A voltage regulator is an electrical regulator designed to automatically maintain a constant voltage level.
It may use an electromechanical mechanism, or passive or active electronic components. Depending on the design, it may be used to regulate one or more AC or DC voltages.
With the exception of shunt regulators, all voltage regulators operate by comparing the actual output voltage to some internal fixed reference voltage. Any difference is amplified and used to control the regulation element. This forms a negative feedback servo control loop. If the output voltage is too low, the regulation element is commanded to produce a higher voltage. For some regulators if the output voltage is too high, the regulation element is commanded to produce a lower voltage; however, many just stop sourcing current and depend on the current draw of whatever it is driving to pull the voltage back down. In this way, the output voltage is held roughly constant. The control loop must be carefully designed to produce the desired tradeoff between stability and speed of response.
Electromechanical regulators have also been used to regulate the voltage on AC power distribution lines. These regulators generally operate by selecting the appropriate tap on a transformer with multiple taps. If the output voltage is too low, the tap changer switches connections to produce a higher voltage. If the output voltage is too high, the tap changer switches connections to produce a lower voltage. The controls provide a deadband wherein the controller will not act, preventing the controller from constantly hunting (constantly adjusting the voltage) to reach the desired target voltage.
Every electronic circuit is designed to operate off of some supply voltage, which usually assumed to be constant. A voltage regulator provides this constant DC output voltage and contains circuitry that continuously hold the output voltage at the design value regardless of changes in load current or input voltage.

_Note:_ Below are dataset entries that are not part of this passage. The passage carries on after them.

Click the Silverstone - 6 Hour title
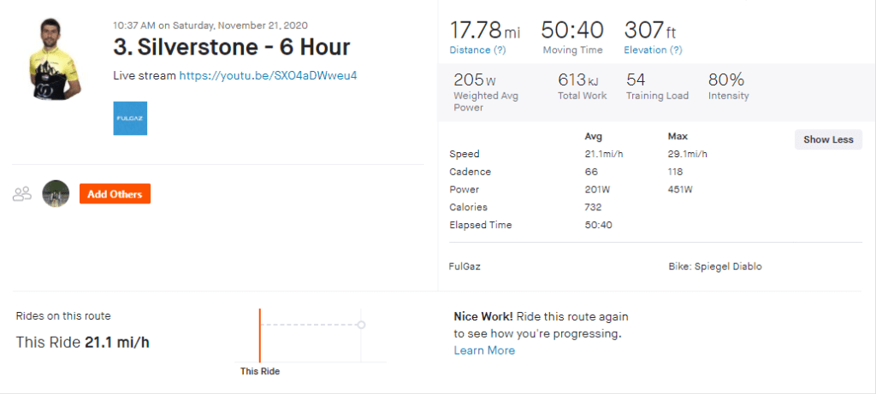This screenshot has width=876, height=394. (231, 46)
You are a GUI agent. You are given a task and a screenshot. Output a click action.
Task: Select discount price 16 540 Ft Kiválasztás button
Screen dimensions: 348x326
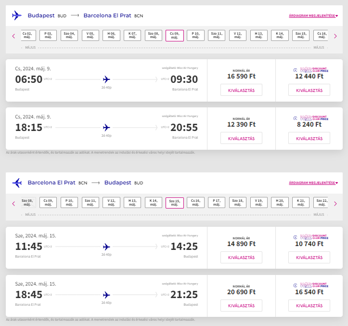click(x=309, y=306)
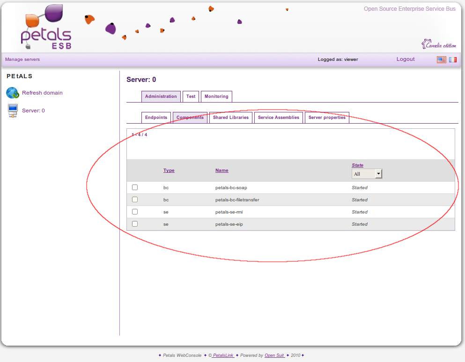465x362 pixels.
Task: Click the Refresh domain globe icon
Action: (12, 93)
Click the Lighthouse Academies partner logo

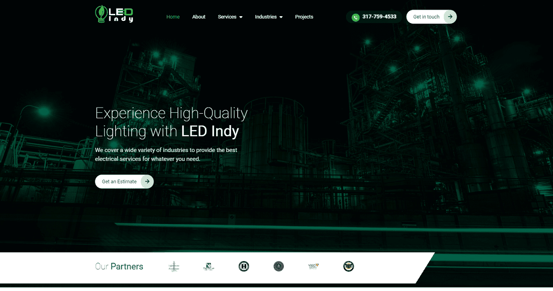click(174, 266)
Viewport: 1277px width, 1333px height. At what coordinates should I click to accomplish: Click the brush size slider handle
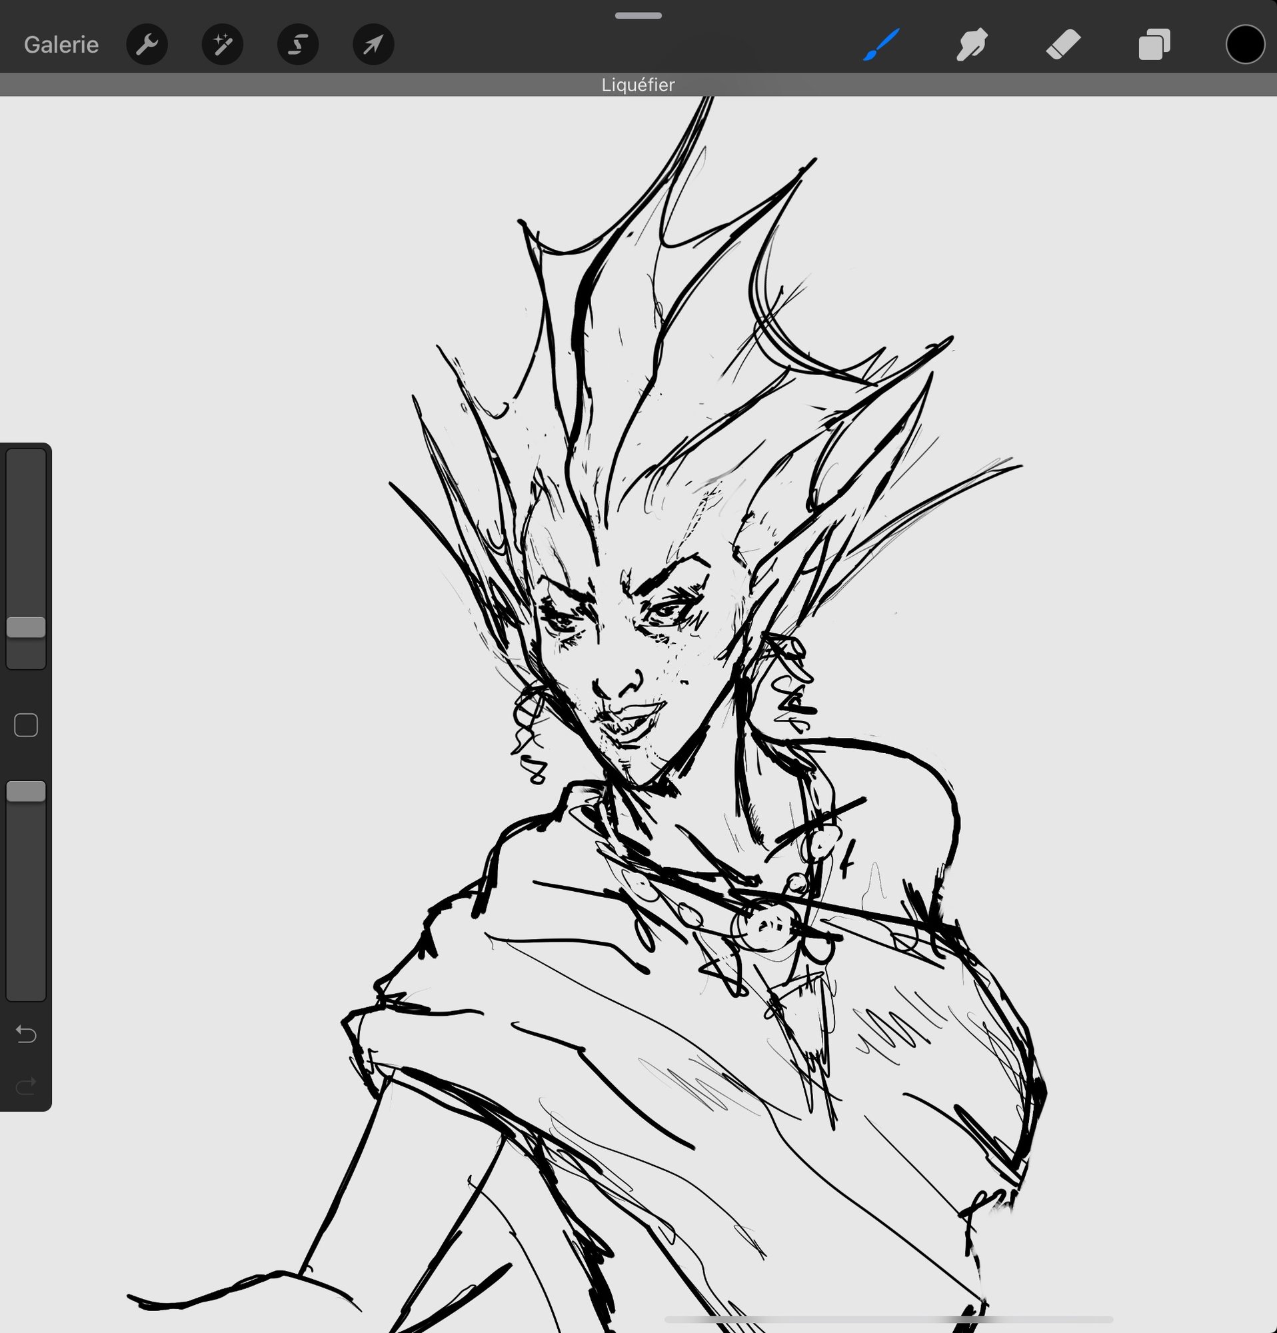click(26, 627)
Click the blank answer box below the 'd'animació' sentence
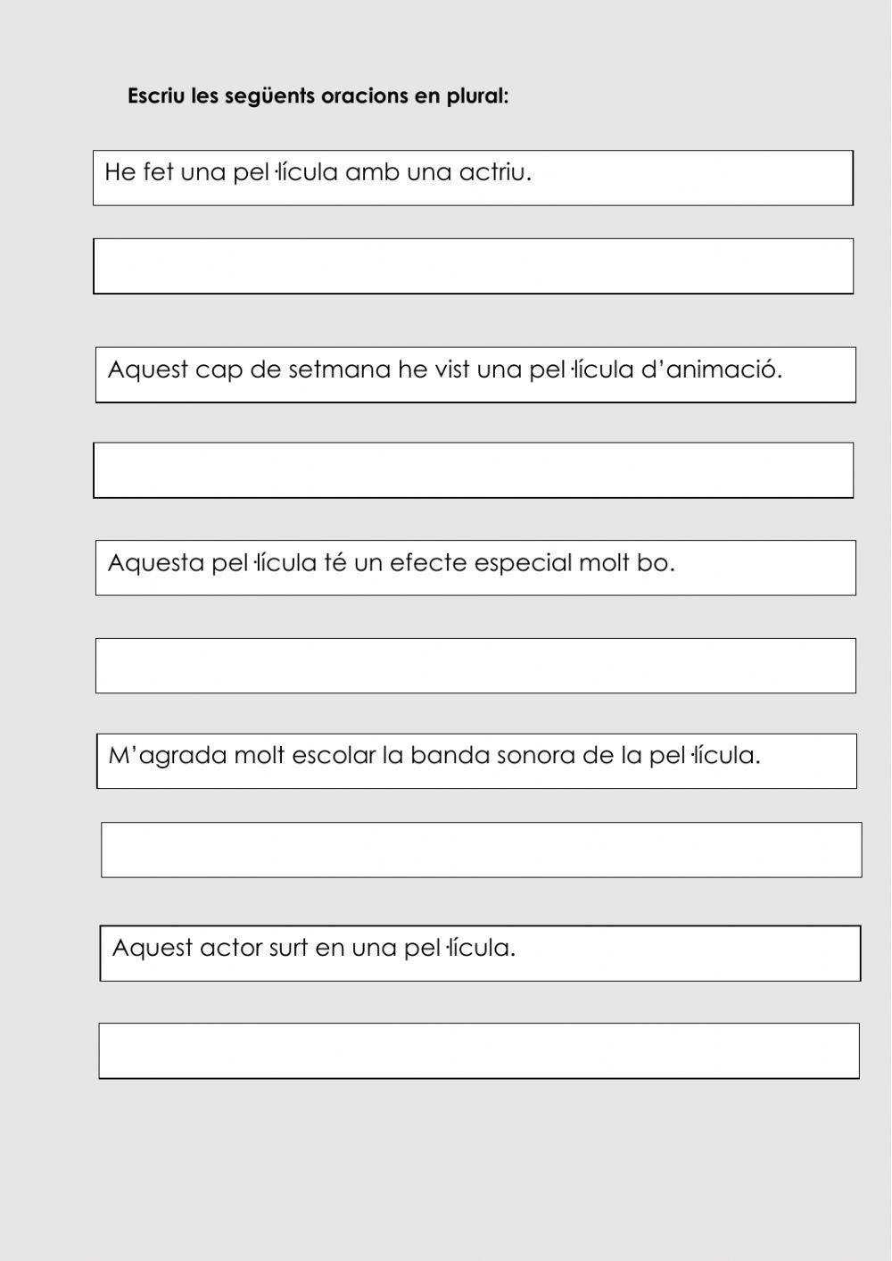The height and width of the screenshot is (1261, 892). (x=473, y=470)
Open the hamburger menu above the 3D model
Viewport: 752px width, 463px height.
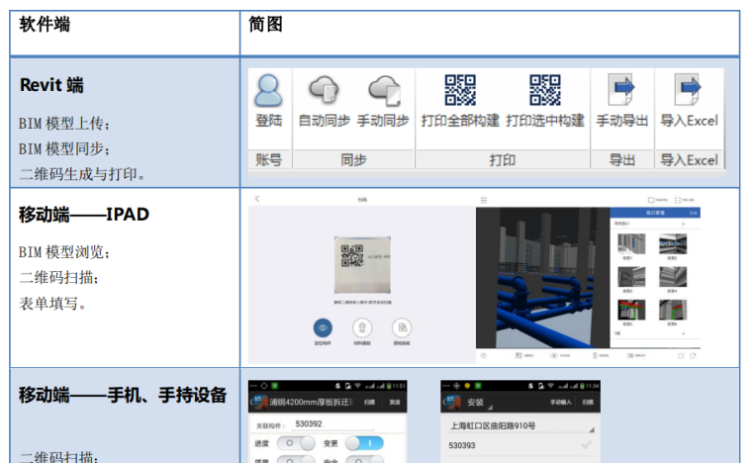coord(483,199)
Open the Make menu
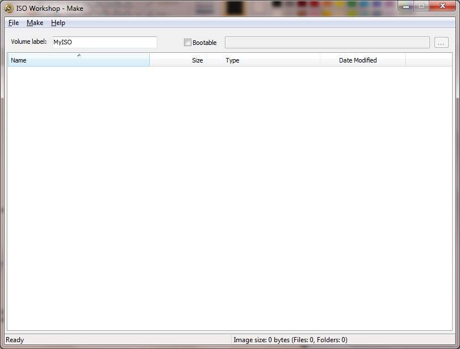 point(35,23)
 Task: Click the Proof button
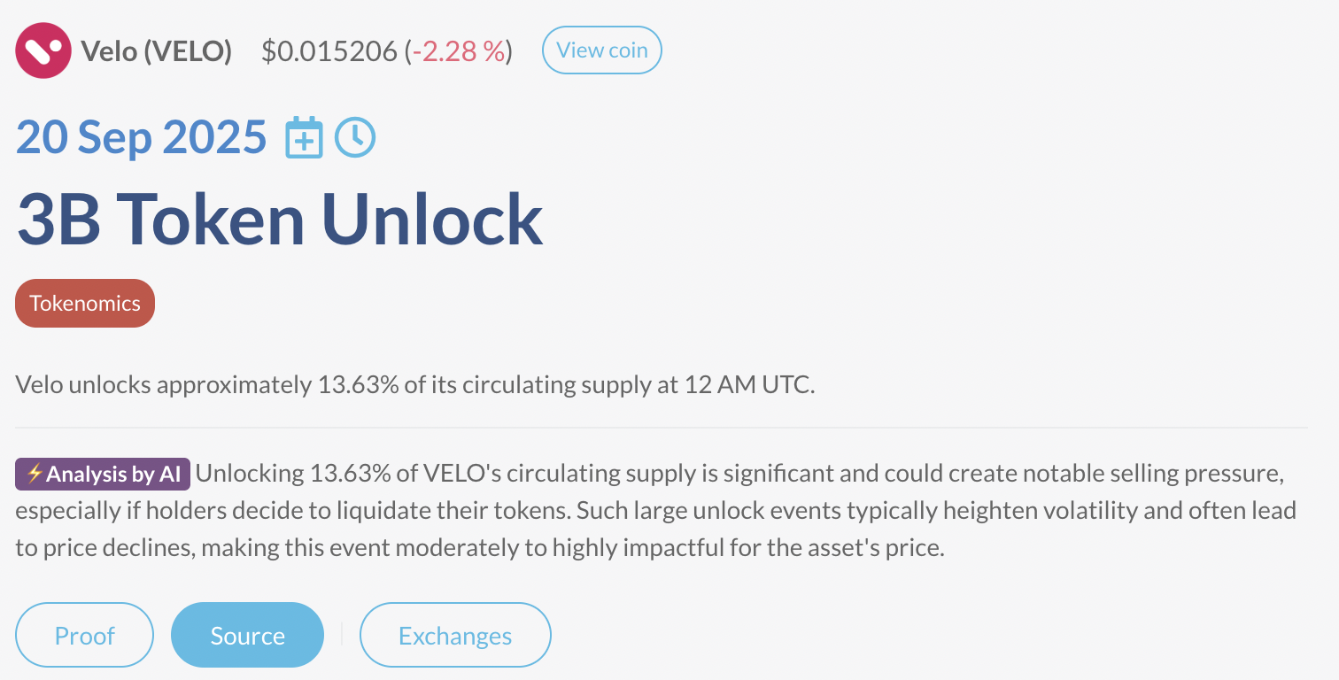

A linear regulator operates by using a voltage-controlled current source to force a fixed voltage to appear at the regulator output terminal. The control circuitry must monitor the output voltage, and adjust the current source to hold the output voltage at the desire value. The design limit of the current source defines the maximum load current the voltage regulator can source and still maintain regulation.
The output voltage is controlled using a feedback loop, which requires some type of compensation to assure loop stability. Most linear regulators have built-in compensation, and are completely stable without external components.
Another characteristic of any linear regulator is that it requires a finite amount of time to correct the output voltage after a change in load current demand. This "time lag" defines the characteristic called transient response, which is a measure of how fast the regulator returns to steady-state conditions after a load change It is import to note that a sudden increase or decrease in load current demand will cause the output voltage to change until the loop can correct and stabilize to the new level.